Bye Bye Bookstore (Mea Culpa)


I love bookstores. Also, record stores, art supply stores, just about any kind of store where creative work defines the merchandise.

And, I’ve been fortunate because there are three good independent bookstores less than a half-hour from my home: one in the county seat, one in a town dominated by tourists, and one in a university town that’s also an easy drive (plus, several more that sell used books).

Unfortunately, this month, we’re losing the neighborhood bookstore that’s just five minutes from home. They didn’t make it. They cite e-books, internet bookstores, and the nearby Barnes & Noble (the nearby Borders closed a few years ago). The economics confuse me. Maybe you can make sense of it all.

My family buys a lot of books: probably 40 or 50 books each year. We buy more books, for personal use, than anybody we know. Assume 50 books at $20 per book, and that’s $1,000 in retail business per year.

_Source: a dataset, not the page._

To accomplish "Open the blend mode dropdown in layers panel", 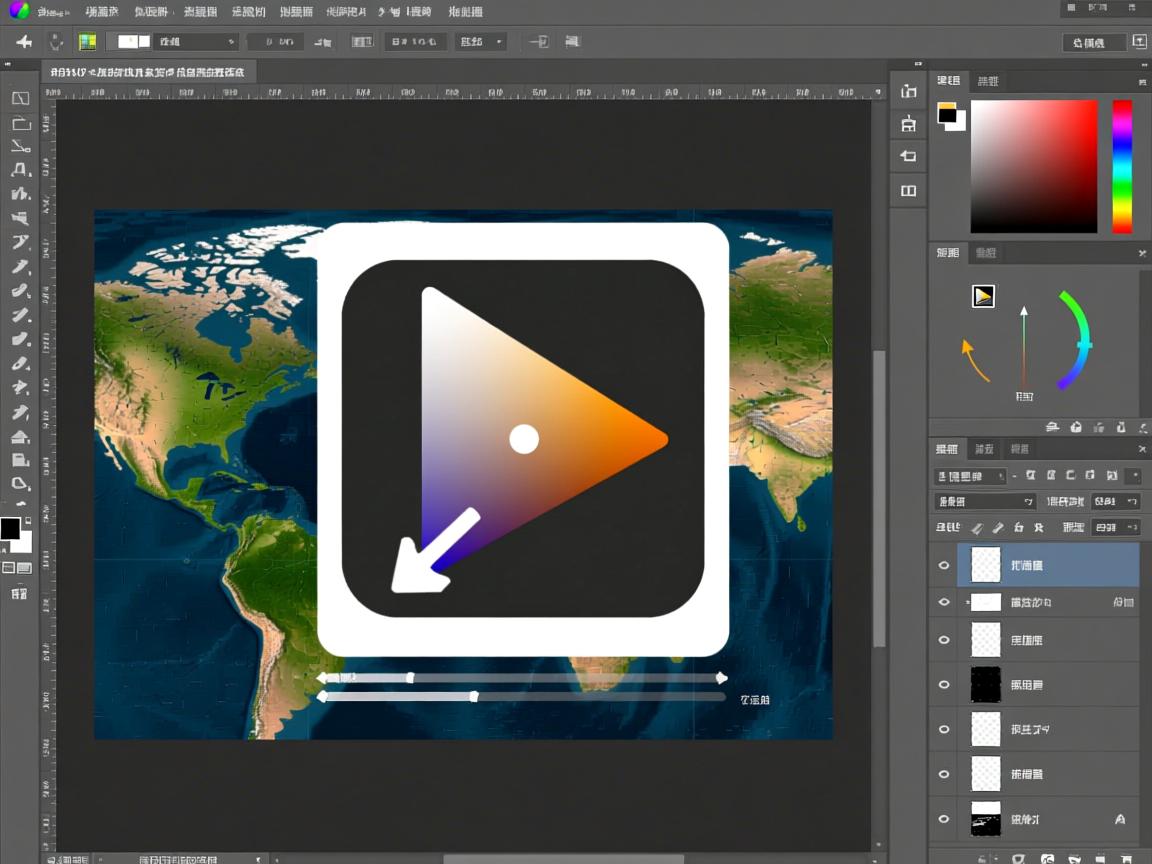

I would be proud to say that we’ve bought all of them from our local independent booksellers, but I can’t say that because it’s not the truth. It would be fair to say that we’ve bought about 1/4 of those books while traveling (we especially like Toadstool Bookshop in New Hampshire, for example), and half of them online because of the convenience, price, or quick delivery. The other 1/4, we probably buy locally.

One good example: a biography of the old superstar, Will Rogers, priced at $24.95 in paperback from a local bookstore, available for $16.47 from Amazon (with free shipping). We’re smart consumers–we saved $8.48 because we bought from Amazon. In a year, we make this decision maybe 20 times, so maybe we save $200 per year by buying this way. As I said, we’re smart consumers.

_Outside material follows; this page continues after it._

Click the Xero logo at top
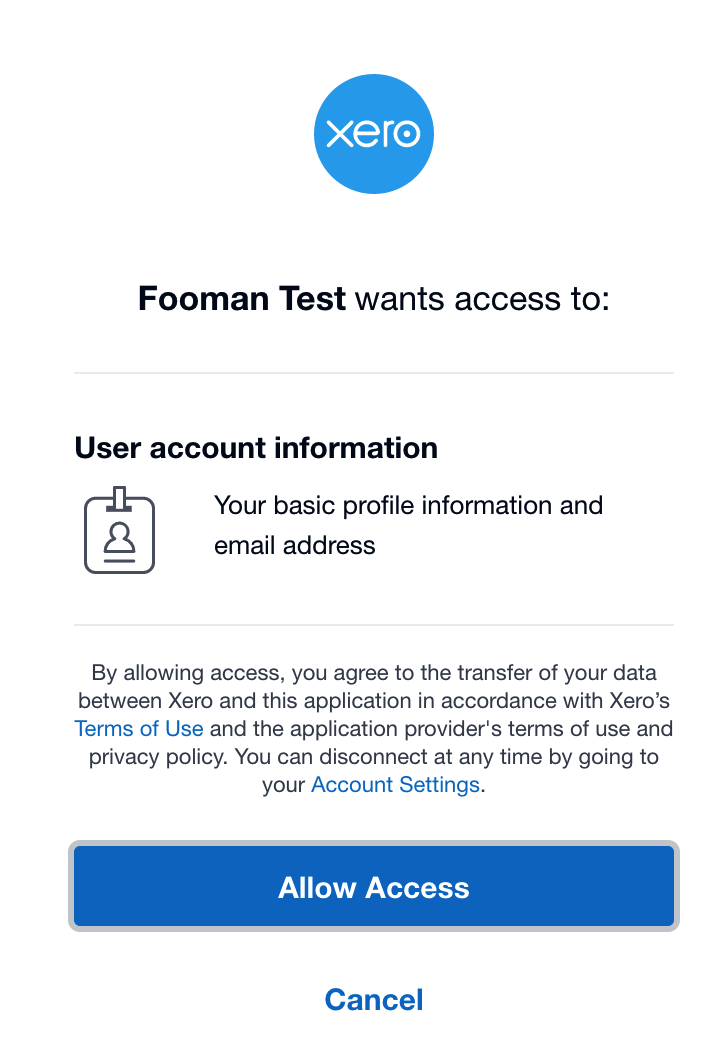The height and width of the screenshot is (1064, 708). [x=373, y=134]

But we’re stupid citizens. Our extra $200 per year matters to a local bookseller. If 100 customers paid the higher price instead of saving the money, that’s an additional $20,000 per year for the local bookseller. If 1,000 customers, the additional revenue nears a quarter-million dollars.

So here we are, all of us, the book lovers and the book consumers, happily saving money by shopping late at night and taking advantage of super saver shipping and the deep inventory that online booksellers provide… all the while forgetting about our neighbor, the small business person, who is spending every late night trying to figure out how to keep the local bookstore’s doors open.

When I think about this, I feel stupid. As I said, I really like bookstores, but just this morning, I ordered two books from Amazon, and I saved $7.33 on one of them and $15.78 on the other. This afternoon, I thought about visiting my local bookstore, the one that has been five minutes away from my house for the past few years.

It was closed.

I feel foolish. Why didn’t I do more to keep a community institution in place?